RISPARMIO ENERGETICO

L’ambito più importante in cui è possibile ridurre drasticamente il consumo dell’energia primaria del nostro Paese è legato all’edilizia, in cui è racchiuso circa il 40% del fabbisogno energetico nazionale, di cui ben il 65% utilizzato per il riscaldamento degli ambienti e la produzione di acqua calda sanitaria.

GeneraleLa sbagliata progettazione o la mancanza di accortezze nelle scelte tecniche porta ad una grande richiesta di energia per garantire il benessere, quando, a parità di condizioni, ma con il rispetto di chiare linee guida progettuali, in fase di gestione si potrebbe consumare di meno, avere una migliore prestazione energetica e ottenere un importante beneficio dal punto di vista economico.

Il problema, infatti, oltre che ambientale (l’emissione dei gas serra continua ad aumentare invece che diminuire), è prettamente economico per chi vive la struttura, dato che il prezzo dei combustibili stanno aumentando e, con molta probabilità, continueranno a salire. C’è infatti anche un aspetto politico, dato che la nostra “dipendenza energetica” è in parte verso paesi instabili e ciò potrebbe rappresentare un problema nel prossimo futuro. Studi previsionali parlano di una dipendenza energetica dell’Unione Europea destinata ad aumentare dal 50% al 70% nel 2030 se non verranno presi urgenti provvedimenti. Si tenga presente che la nostra nazione oggi importa circa il 94% del petrolio e l’89% del gas che consumiamo.

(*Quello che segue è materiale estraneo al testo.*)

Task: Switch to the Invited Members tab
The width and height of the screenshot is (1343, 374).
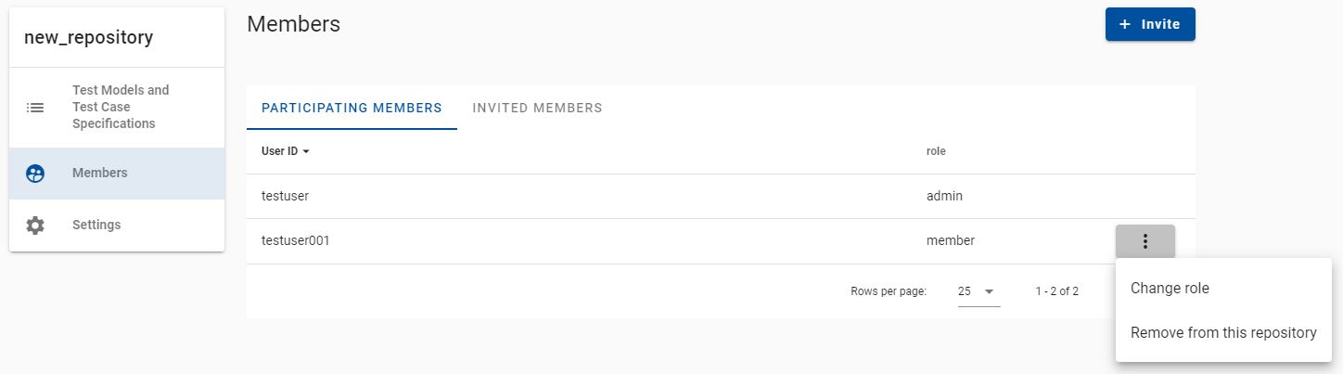Action: point(537,108)
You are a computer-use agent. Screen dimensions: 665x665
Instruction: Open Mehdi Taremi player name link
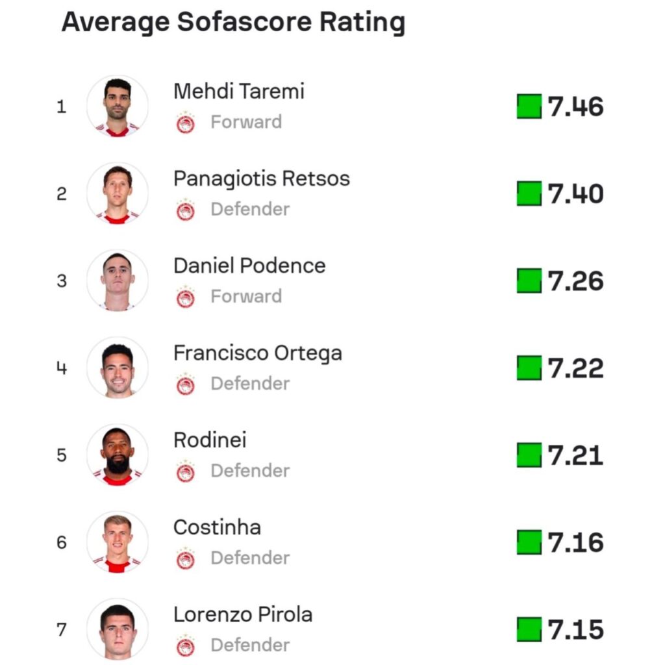[238, 92]
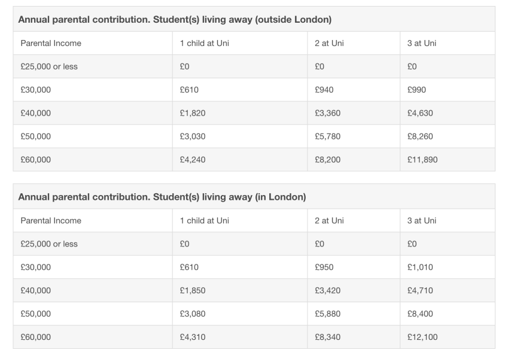Select the £950 value
Viewport: 511px width, 359px height.
click(324, 267)
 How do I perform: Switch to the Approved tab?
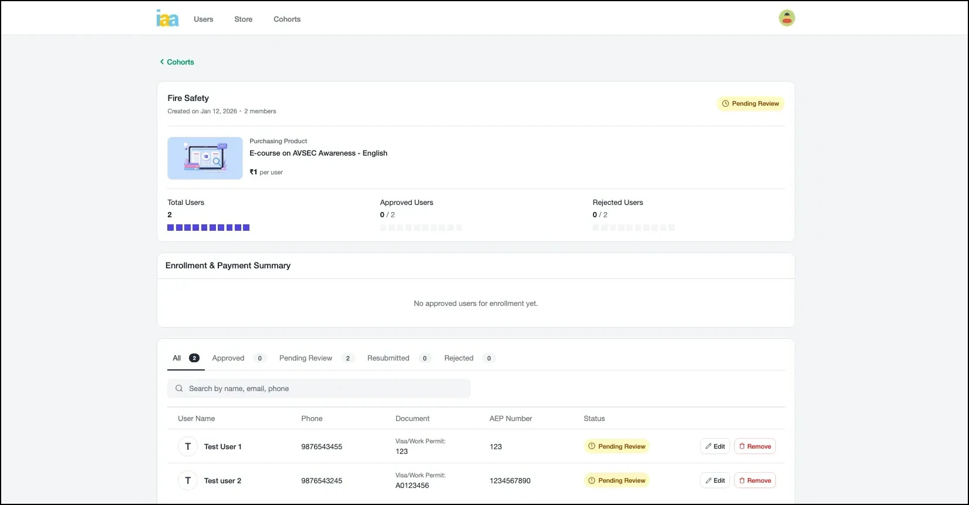click(228, 358)
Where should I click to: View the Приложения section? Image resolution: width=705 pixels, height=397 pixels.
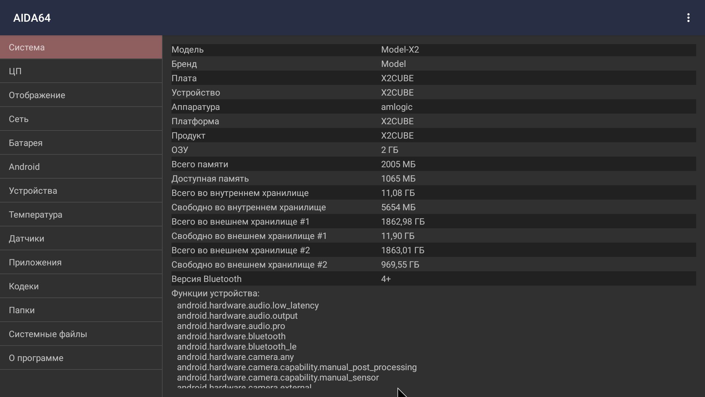[x=81, y=262]
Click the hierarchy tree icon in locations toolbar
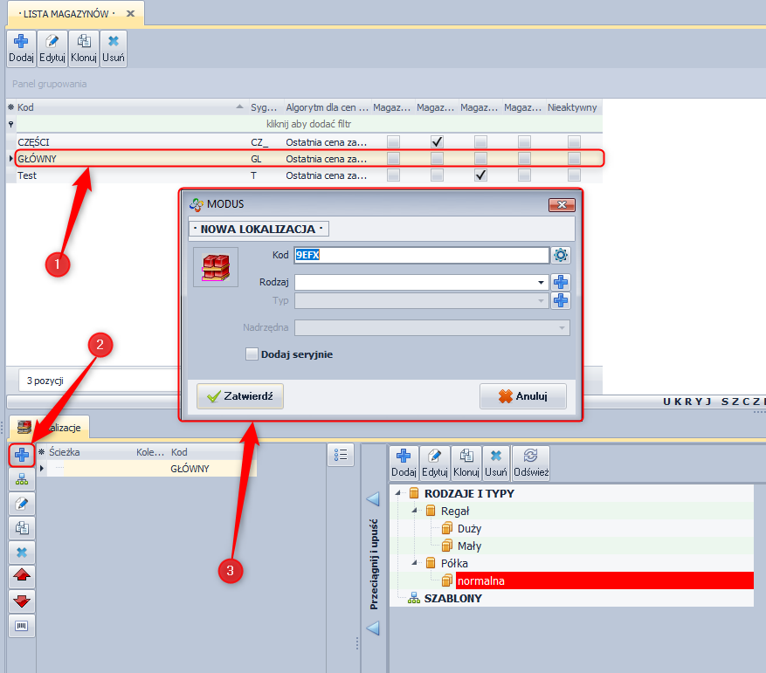Viewport: 766px width, 673px height. pyautogui.click(x=22, y=479)
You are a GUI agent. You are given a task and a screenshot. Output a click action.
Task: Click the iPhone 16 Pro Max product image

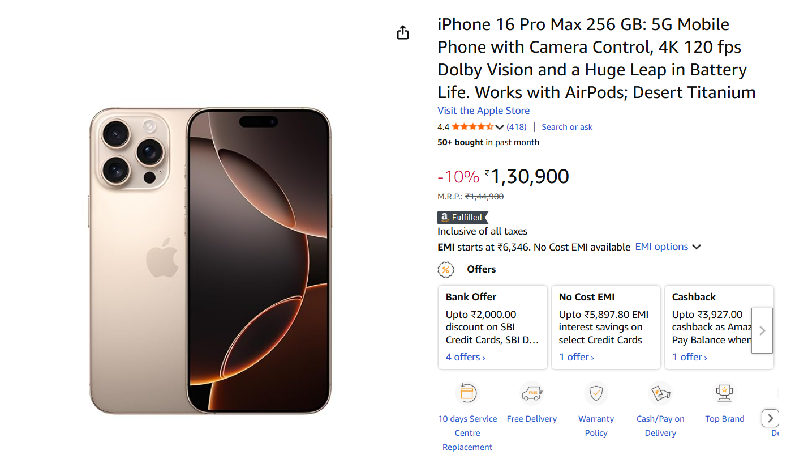click(210, 260)
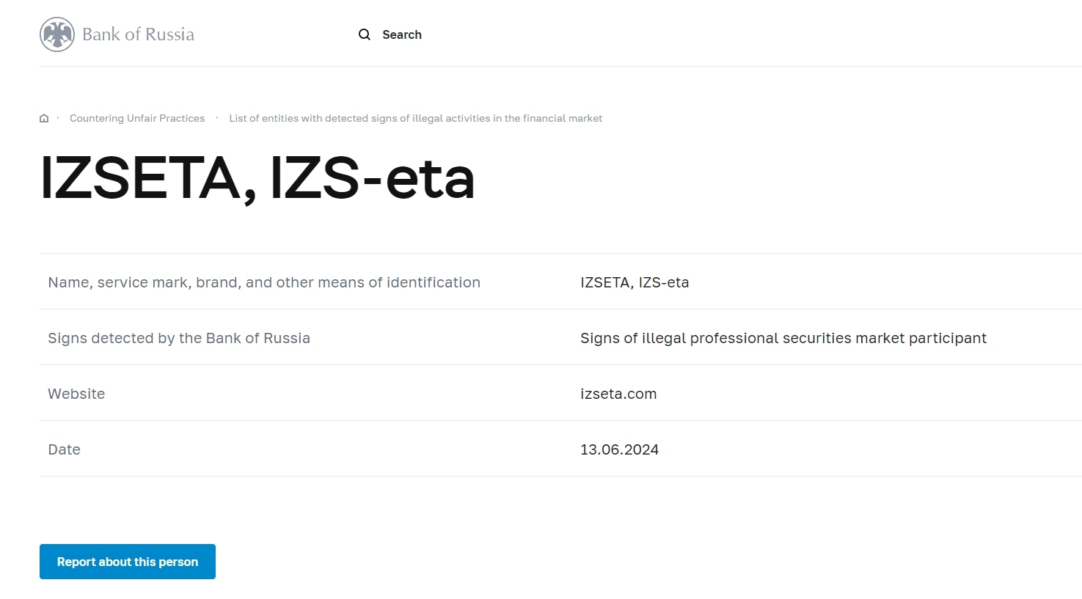Click the large IZSETA word in the heading

139,178
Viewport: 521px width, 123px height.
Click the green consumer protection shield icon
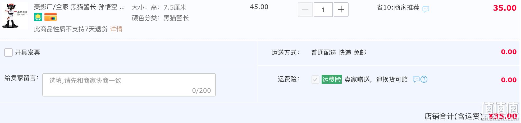(38, 17)
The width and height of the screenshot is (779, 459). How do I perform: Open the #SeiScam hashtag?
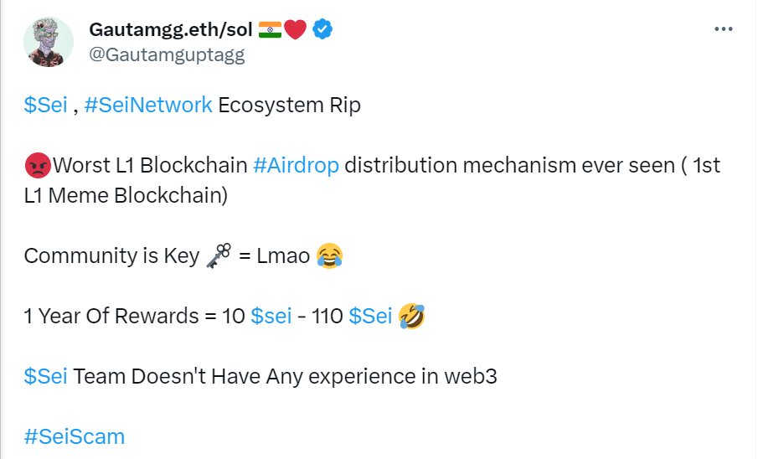pyautogui.click(x=75, y=436)
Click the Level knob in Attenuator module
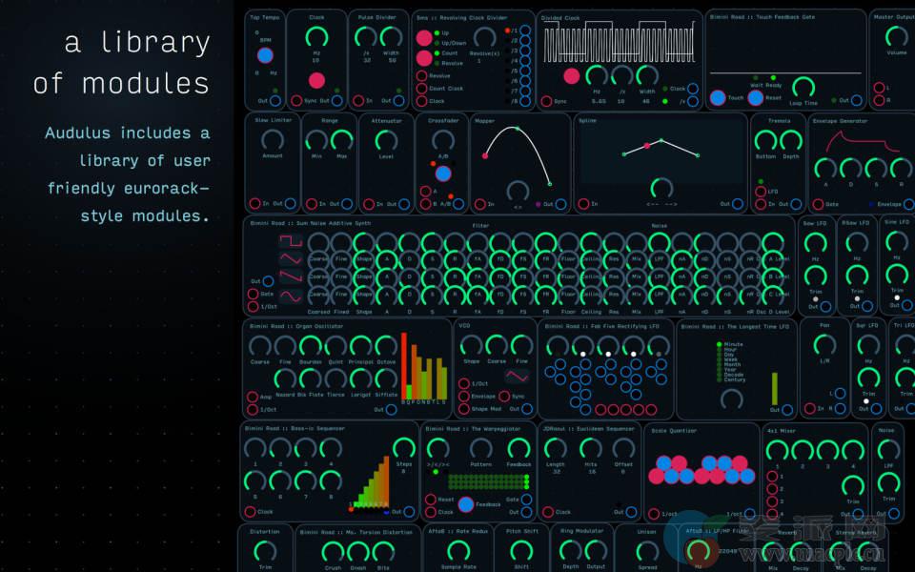The image size is (915, 572). [384, 140]
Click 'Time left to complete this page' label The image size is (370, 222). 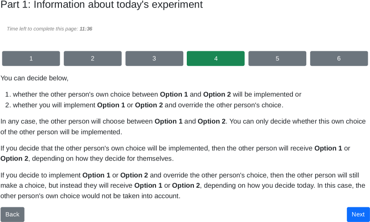[42, 29]
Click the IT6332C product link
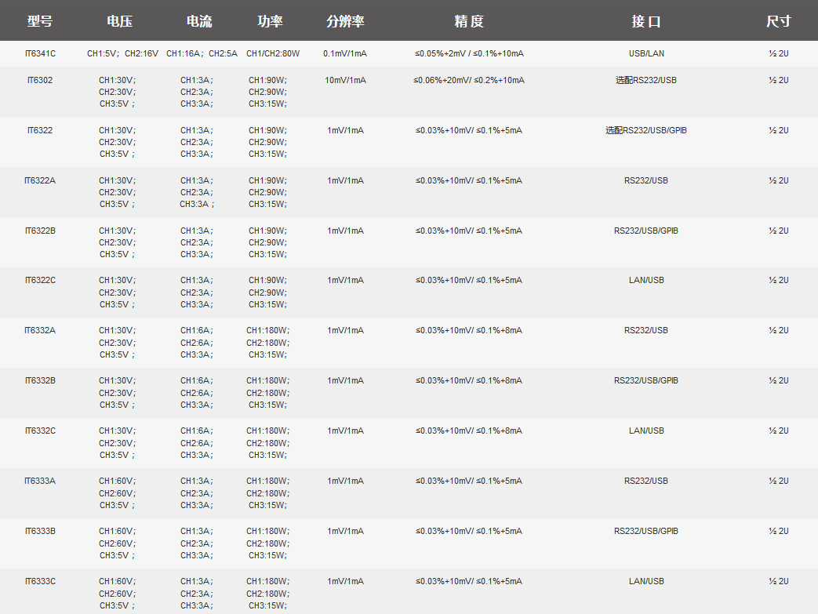Image resolution: width=818 pixels, height=614 pixels. pyautogui.click(x=40, y=431)

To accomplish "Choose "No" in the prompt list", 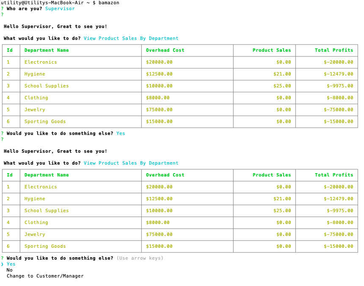I will [x=9, y=270].
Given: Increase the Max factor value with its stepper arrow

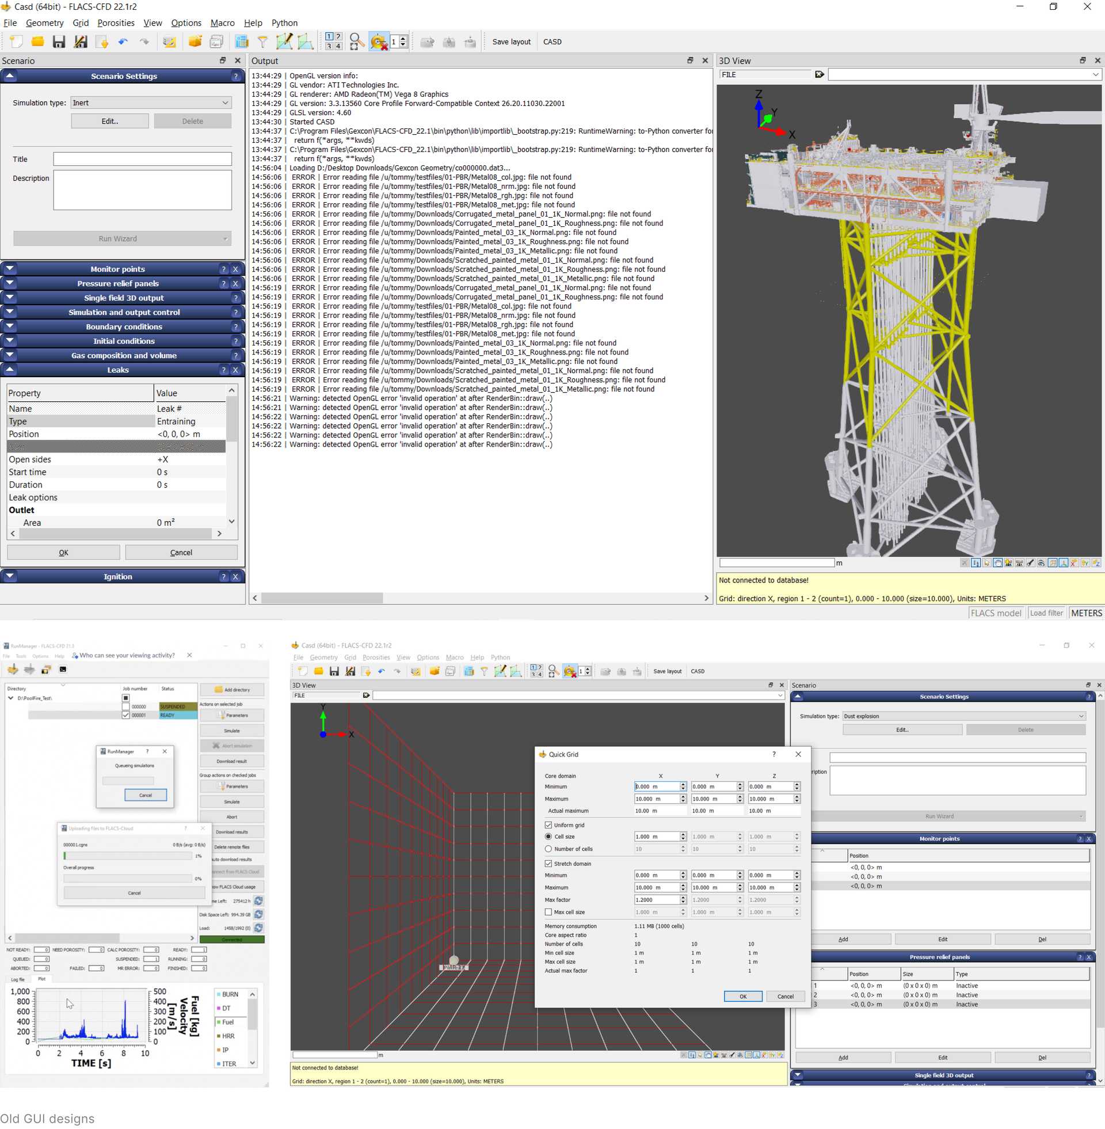Looking at the screenshot, I should (683, 897).
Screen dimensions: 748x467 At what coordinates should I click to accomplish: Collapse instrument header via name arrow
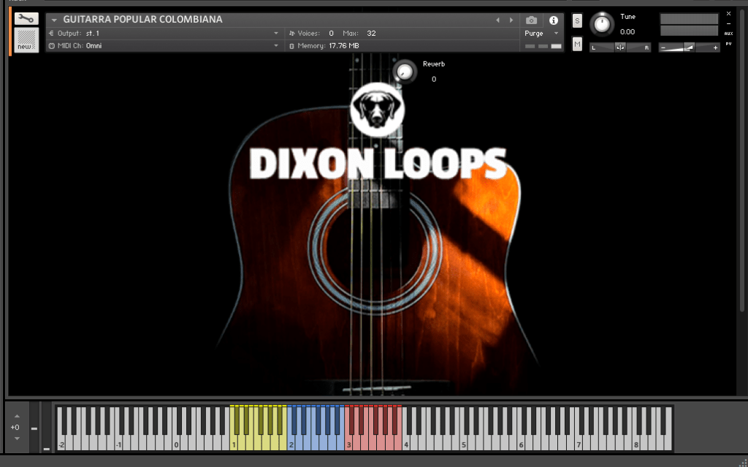[x=54, y=20]
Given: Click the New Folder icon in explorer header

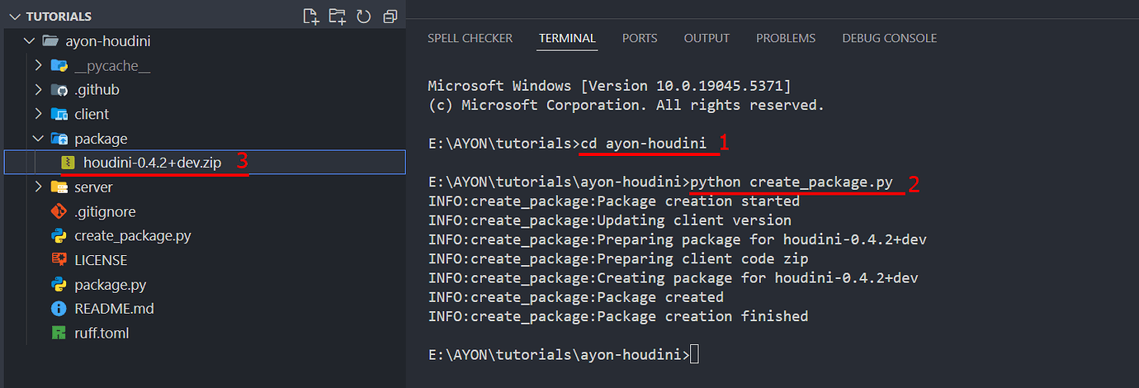Looking at the screenshot, I should click(x=337, y=17).
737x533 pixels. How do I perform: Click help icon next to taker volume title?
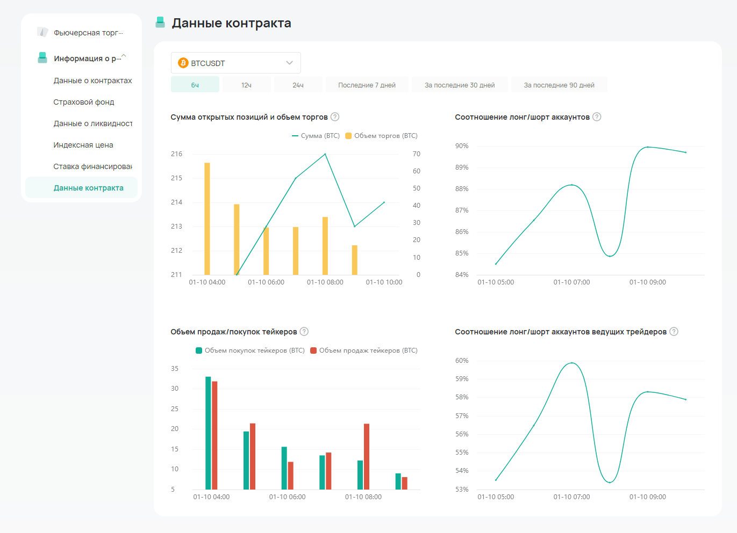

Non potendo intervenire sull’offerta, possiamo solo puntare sulla domanda, cercando di contenere il consumo degli edifici. A partire dalla Direttiva 2002/91/CE “Energy Performance of Buildings” (recepita in Italia con il D.Lgs 192/05, il D.Lgs 311/06) si è posto l’obiettivo di promuovere il miglioramento del rendimento energetico degli edifici Europei.

Lo studio può oggi redigere APE (attestati di prestazione energetica) per qualsiasi tipo di struttura, ma soprattutto offrire la propria consulenza nella progettazione o la ristrutturazione di edifici residenziali o commerciali. Può seguire inoltre la direzione dei lavori durante le fasi nevralgiche, in modo da verificare le indicazioni adottate nel progetto e risolvere le interferenze costruttive che possono sorgere in fase di realizzazione.